MODERN IMPLANTABLE HEART DEVICES SAFE FOR USE IN MRI SCANS
(Embargoed for release at 9 a.m. ET, Tuesday, March 8; Poster presentation #1116-58, Hall E1, Orange County Convention Center.)
Johns Hopkins scientists have found that modern, implanted heart devices – such as pacemakers and defibrillators – are safe for use in magnetic resonance imaging (MRI) machines, a diagnostic and imaging tool long ruled potentially unsafe and off-limits for more than 2 million Americans who currently have them in their bodies. The Hopkins team has also developed new guidelines for their use, making MRI scans more available to people who might benefit from early detection of cancer and other diseases, when treatments are most likely to succeed, and for guiding devices during minimally invasive surgery.
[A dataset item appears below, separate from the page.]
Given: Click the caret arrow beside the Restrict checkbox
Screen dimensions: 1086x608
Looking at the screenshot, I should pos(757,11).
During a four-month period, the Hopkins team tested 18 different pacemakers and 15 implantable defibrillators previously found safe in animal experiments. In a study of 33 patients undergoing 38 separate scans, the researchers adjusted the device's pacing program and lowered MRI sequence energy levels to see if the scan affected the settings or caused any other kind of problem, such as heating of the electrical leads and surrounding tissue. All patients and devices were closely monitored during the scans, some of which lasted up to 1.5 hours, and repeat measurements were made on average 24 days after the MRI to measure any long-term complications. No ill effects were observed. The only complaint cited was claustrophobia, which is commonly associated with the close confines of the MRI scanner.
The researchers' new guidelines caution that only modern devices, predominantly models from the last seven years, are safe in MRIs and call for low-energy-level scans, avoiding scan settings higher than 2 watts per kilogram, which might lead to overheating. The protocol also advises close monitoring by a cardiologist and a radiologist, and using MRIs only when clinically necessary and when alternative diagnostic tests are not recommended.
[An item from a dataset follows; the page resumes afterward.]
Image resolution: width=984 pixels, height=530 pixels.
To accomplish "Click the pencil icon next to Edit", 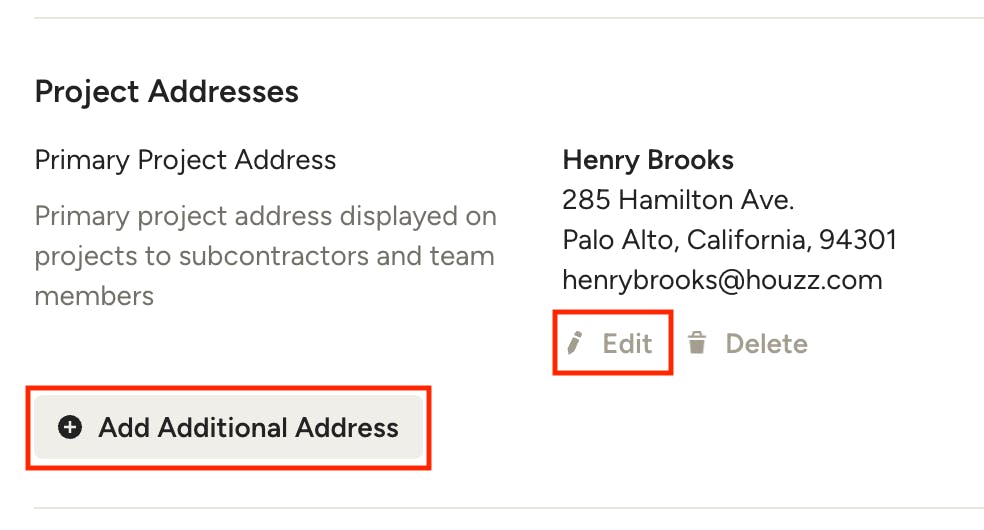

Evaluation of a safety protocol for clinically indicated magnetic resonance imaging of patients with permanent pacemakers and implantable defibrillators at 1.5 Tesla. Saman Nazarian, Ariel Roguin, Menekhem Zviman, Albert Lardo, Timm Dickfield, Ronald Berger, David Bluemke, and Henry Halperin.
DISRUPTED FAT CELL SIGNALING IN OBESE MICE LINKED TO INCREASED CELL DEATH IN ENLARGED HEARTS
(Embargoed for release at 4:15 p.m. ET, Tuesday, March 8; Abstract presentation #860-4, Room 230-B, Orange County Convention Center.)
Disrupted fat cell signaling in obese mice has been linked to increased cell death, or apoptosis, in enlarged hearts. According to the Johns Hopkins researchers who led the study, the research is needed to understand how obesity contributes to enlarged hearts (hypertrophy), subsequent heart failure and increased risk of death.
"The work also suggests a biological route for potential therapies that could block or reverse obesity's harmful effects on the heart," says lead investigator and cardiologist Lili Barouch, M.D., an assistant professor at The Johns Hopkins University School of Medicine and its Heart Institute.
The researchers studied heart muscle enlargement and cell death in more than 20 male and female mice, some normal and others inbred for obesity due to changes in the amount and function of the hormone leptin. Some mice were leptin deficient, while others had nonworking leptin receptors. Made by fat cells, leptin regulates appetite and energy balance. Normally, greater quantities of leptin are released from fat cells when an animal is "full," as a signal to stop eating, but the signal is blocked in obesity. Comparison of heart tissue samples from obese mice and normal mice showed that when leptin signaling was disrupted, the hearts became enlarged and apoptosis increased by more than 10 times what occurs in normal tissue. When leptin levels and function were restored, apoptosis activity returned to nearly normal levels.
Cardiac myocyte apoptosis is associated with left ventricular hypertrophy in murine models of obesity. Lili Barouch, Daquing Gao, Lei Chen, Shakil Khan, Shubha Raju, Koenraad Vandegaer, Christopher O'Donnell, Dan Berkowitz, Chiming Wei, and Joshua Hare.